The strategy Marvel is taking towards building more diversity into its books is mostly taking the form of having female or non-white people take the place of white male superheroes.
Marvel has made diversity a costume changing affair.
This is not the strategy they held in the 1960s with the introduction of Black Panther, Power Man, and Storm. In all of those cases they introduced new personalities with new powers, unique origins, and original costumes.
They built up new heroes from fresh. It wasn’t simply putting on the costume of a preexisting hero, like they do now. I don’t know if the current strategy is a more dignified or effective, but it can certainly bring a potentially obscure character to the forefront.

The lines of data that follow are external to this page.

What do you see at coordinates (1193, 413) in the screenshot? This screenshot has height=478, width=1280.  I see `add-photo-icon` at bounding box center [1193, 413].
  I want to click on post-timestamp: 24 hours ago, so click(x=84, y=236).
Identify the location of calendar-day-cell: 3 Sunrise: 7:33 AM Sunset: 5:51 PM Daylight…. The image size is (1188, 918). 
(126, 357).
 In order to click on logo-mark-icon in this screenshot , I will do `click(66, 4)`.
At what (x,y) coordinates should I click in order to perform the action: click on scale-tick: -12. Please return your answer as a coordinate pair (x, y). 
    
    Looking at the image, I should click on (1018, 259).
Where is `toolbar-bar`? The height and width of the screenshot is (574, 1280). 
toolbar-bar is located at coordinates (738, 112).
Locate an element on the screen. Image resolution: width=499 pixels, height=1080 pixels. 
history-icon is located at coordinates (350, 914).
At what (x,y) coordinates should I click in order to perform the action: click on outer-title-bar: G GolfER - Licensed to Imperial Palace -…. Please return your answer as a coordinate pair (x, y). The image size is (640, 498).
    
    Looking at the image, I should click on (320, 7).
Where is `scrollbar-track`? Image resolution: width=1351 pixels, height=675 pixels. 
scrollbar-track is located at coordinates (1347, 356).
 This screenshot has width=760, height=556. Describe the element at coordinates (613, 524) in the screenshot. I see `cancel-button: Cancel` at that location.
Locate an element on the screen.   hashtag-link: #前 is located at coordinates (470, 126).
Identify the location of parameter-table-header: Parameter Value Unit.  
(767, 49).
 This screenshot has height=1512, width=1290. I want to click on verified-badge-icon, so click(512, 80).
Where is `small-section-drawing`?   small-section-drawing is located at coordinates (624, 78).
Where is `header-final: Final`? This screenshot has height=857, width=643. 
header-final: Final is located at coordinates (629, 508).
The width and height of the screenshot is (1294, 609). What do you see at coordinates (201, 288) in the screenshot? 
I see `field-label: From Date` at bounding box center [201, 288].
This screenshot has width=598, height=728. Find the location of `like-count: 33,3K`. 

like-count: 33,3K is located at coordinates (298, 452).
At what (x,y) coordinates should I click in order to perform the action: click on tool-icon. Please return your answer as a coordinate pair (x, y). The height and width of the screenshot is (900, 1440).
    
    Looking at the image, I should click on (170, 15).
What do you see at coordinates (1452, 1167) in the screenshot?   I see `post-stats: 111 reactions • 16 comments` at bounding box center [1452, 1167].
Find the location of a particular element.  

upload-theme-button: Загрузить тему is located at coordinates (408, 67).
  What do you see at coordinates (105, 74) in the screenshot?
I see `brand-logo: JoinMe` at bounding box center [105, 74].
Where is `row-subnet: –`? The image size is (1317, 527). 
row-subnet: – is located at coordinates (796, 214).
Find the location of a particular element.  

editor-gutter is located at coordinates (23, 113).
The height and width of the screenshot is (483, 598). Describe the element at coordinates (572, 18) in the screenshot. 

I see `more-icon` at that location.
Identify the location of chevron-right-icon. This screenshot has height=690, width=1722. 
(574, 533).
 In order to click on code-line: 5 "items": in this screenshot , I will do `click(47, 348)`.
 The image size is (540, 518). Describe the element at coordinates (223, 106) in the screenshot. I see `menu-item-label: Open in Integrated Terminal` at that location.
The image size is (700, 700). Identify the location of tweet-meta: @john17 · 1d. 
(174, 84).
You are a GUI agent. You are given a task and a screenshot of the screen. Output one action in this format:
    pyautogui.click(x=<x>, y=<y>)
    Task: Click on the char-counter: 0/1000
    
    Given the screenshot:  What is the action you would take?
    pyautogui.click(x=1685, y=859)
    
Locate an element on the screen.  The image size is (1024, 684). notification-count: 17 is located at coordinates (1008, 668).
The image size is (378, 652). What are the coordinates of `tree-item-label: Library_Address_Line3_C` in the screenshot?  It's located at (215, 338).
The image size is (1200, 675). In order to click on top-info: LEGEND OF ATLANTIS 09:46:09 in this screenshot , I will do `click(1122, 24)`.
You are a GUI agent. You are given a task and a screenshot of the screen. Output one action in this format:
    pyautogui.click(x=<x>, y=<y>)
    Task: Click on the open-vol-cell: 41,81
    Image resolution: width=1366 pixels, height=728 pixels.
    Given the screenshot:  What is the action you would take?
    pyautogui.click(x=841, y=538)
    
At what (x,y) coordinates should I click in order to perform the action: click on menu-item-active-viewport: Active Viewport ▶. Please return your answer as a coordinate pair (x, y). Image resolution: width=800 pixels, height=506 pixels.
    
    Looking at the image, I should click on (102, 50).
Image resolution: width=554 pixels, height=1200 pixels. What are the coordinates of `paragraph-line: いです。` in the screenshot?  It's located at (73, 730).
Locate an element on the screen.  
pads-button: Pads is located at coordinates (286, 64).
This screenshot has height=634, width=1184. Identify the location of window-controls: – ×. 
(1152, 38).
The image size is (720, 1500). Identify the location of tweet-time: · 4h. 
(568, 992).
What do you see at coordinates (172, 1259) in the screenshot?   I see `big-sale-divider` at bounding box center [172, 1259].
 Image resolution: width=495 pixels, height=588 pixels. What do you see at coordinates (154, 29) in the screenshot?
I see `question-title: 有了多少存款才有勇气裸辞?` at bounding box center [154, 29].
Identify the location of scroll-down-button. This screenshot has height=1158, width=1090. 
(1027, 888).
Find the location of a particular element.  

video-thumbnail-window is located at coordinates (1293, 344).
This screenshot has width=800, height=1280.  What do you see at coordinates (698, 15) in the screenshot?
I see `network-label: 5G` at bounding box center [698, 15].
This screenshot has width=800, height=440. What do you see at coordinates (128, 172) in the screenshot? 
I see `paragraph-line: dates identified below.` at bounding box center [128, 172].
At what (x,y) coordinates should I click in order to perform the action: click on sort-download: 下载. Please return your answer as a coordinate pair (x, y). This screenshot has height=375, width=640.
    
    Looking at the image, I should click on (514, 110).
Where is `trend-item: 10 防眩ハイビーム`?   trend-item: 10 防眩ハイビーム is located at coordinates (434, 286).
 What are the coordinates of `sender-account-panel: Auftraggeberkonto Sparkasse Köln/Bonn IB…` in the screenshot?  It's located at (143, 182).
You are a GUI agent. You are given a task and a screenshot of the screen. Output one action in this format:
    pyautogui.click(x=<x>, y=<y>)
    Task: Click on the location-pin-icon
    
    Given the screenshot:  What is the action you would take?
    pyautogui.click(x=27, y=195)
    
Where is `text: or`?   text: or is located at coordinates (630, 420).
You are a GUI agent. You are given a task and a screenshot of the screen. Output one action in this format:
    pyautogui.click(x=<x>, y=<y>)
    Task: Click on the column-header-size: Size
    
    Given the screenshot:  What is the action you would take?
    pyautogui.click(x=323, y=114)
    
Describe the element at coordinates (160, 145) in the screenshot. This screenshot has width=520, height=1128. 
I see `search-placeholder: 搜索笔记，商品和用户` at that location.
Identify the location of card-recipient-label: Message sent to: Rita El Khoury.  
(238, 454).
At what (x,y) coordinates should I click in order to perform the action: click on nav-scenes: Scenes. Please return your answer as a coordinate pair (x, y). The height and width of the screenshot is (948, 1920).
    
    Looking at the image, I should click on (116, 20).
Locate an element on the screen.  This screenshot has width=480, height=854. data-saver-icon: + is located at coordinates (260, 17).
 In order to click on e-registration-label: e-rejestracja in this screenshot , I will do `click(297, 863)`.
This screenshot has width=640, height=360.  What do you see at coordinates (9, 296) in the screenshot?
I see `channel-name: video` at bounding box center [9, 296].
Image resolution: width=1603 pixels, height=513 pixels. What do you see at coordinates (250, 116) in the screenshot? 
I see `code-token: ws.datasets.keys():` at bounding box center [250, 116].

And it’s easier to take a well known character like Captain America, Spider-Man, and Ms. Marvel, or S.H.I.E.L.D. frontman Nick Fury, and simply have a minority hold the title and the post, and then write a backstory which sorts everything out.
Introducing a whole new character of any color would require the time and effort to build up the reputation. It would likely mean a new set of superpowers, a whole new costume concept, and a fresh storyline.
This isn’t to say I don’t love some of these new characters. Miles Morales as Spider-Man placed a new concept of Spider-Man over a pre-existing one. Most importantly, there was an authenticity in the writing. And writing is at the heart of any good story, anyway.
But the issue remains. Imagine if Miles Morales shared an identity with any lesser hero than Spider-Man. Imagine if he came in to take the place of Falcon, instead, or even Johnny Storm. Less people would care. By holding the mantel of Spider-Man he’s given that immediate shot of prestige.
And it’s easier than having to build a character from scratch.